INPUT DATA
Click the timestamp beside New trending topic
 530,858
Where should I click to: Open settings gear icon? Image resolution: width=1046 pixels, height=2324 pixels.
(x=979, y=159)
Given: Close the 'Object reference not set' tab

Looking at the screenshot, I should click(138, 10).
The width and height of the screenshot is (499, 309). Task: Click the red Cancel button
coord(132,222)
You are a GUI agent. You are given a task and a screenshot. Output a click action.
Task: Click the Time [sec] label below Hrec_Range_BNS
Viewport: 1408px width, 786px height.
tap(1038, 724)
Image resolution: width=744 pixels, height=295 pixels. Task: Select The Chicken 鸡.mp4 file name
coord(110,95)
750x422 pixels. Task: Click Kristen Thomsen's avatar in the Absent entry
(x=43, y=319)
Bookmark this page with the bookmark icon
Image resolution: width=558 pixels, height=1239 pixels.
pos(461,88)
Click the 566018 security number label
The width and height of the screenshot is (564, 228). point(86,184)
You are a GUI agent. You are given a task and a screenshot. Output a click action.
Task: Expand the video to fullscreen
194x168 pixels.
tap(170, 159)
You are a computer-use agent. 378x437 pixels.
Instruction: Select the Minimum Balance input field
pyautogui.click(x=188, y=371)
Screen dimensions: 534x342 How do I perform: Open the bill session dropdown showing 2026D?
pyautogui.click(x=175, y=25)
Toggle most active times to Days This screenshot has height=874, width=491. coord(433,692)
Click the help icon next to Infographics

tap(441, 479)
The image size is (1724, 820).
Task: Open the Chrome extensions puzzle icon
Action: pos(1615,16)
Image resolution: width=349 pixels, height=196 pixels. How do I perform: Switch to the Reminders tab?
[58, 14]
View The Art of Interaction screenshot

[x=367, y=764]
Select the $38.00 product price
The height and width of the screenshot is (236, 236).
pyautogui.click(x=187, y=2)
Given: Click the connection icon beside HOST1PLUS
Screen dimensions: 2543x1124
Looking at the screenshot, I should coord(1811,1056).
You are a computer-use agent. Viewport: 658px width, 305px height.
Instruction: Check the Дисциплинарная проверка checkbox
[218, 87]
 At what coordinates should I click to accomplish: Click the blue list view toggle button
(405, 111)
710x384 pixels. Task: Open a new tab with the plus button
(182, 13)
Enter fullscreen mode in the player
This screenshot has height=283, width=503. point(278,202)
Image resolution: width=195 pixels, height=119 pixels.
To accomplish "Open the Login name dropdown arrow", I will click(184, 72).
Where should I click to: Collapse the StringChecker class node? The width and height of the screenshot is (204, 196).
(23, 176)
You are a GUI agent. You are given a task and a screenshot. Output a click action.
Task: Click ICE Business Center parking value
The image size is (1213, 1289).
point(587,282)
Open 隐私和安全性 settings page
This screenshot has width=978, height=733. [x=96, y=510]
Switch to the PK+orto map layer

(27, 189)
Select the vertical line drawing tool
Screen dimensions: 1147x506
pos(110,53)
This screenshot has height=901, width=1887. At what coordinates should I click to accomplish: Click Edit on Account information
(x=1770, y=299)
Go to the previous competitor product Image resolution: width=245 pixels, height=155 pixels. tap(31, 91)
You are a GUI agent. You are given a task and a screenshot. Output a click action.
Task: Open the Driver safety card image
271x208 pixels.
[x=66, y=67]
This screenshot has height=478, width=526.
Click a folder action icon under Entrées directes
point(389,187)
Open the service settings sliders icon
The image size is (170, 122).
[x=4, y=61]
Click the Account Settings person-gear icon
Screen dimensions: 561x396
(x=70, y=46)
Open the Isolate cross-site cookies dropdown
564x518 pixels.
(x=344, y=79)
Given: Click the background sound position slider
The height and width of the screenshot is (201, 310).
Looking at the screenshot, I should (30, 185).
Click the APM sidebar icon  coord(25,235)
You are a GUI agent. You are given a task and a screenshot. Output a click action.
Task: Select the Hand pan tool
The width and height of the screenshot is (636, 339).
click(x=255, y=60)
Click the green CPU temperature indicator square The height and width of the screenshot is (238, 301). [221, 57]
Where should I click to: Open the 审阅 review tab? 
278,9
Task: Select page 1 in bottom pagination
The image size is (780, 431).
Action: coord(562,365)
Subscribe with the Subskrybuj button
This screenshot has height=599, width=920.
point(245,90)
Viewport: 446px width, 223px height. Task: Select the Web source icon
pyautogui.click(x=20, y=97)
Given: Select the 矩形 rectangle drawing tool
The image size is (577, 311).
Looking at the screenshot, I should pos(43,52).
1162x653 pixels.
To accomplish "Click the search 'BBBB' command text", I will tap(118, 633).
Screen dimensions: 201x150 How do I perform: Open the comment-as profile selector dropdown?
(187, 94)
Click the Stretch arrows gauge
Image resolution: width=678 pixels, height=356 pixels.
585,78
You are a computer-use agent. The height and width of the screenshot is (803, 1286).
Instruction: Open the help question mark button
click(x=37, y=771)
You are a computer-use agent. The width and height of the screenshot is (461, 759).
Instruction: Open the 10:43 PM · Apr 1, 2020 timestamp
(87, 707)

YOUR GOAL
Transcribe the records above exactly, beginning at the line that contains "Viewport: 1408px width, 786px height." and ending with the line that contains "You are a computer-use agent. 378x437 pixels.", both included, and nothing else.

RESPONSE TO THIS EXERCISE
Viewport: 1408px width, 786px height.
tap(1038, 724)
Image resolution: width=744 pixels, height=295 pixels. Task: Select The Chicken 鸡.mp4 file name
coord(110,95)
750x422 pixels. Task: Click Kristen Thomsen's avatar in the Absent entry
(x=43, y=319)
Bookmark this page with the bookmark icon
Image resolution: width=558 pixels, height=1239 pixels.
pos(461,88)
Click the 566018 security number label
The width and height of the screenshot is (564, 228). point(86,184)
You are a GUI agent. You are given a task and a screenshot. Output a click action.
Task: Expand the video to fullscreen
194x168 pixels.
tap(170, 159)
You are a computer-use agent. 378x437 pixels.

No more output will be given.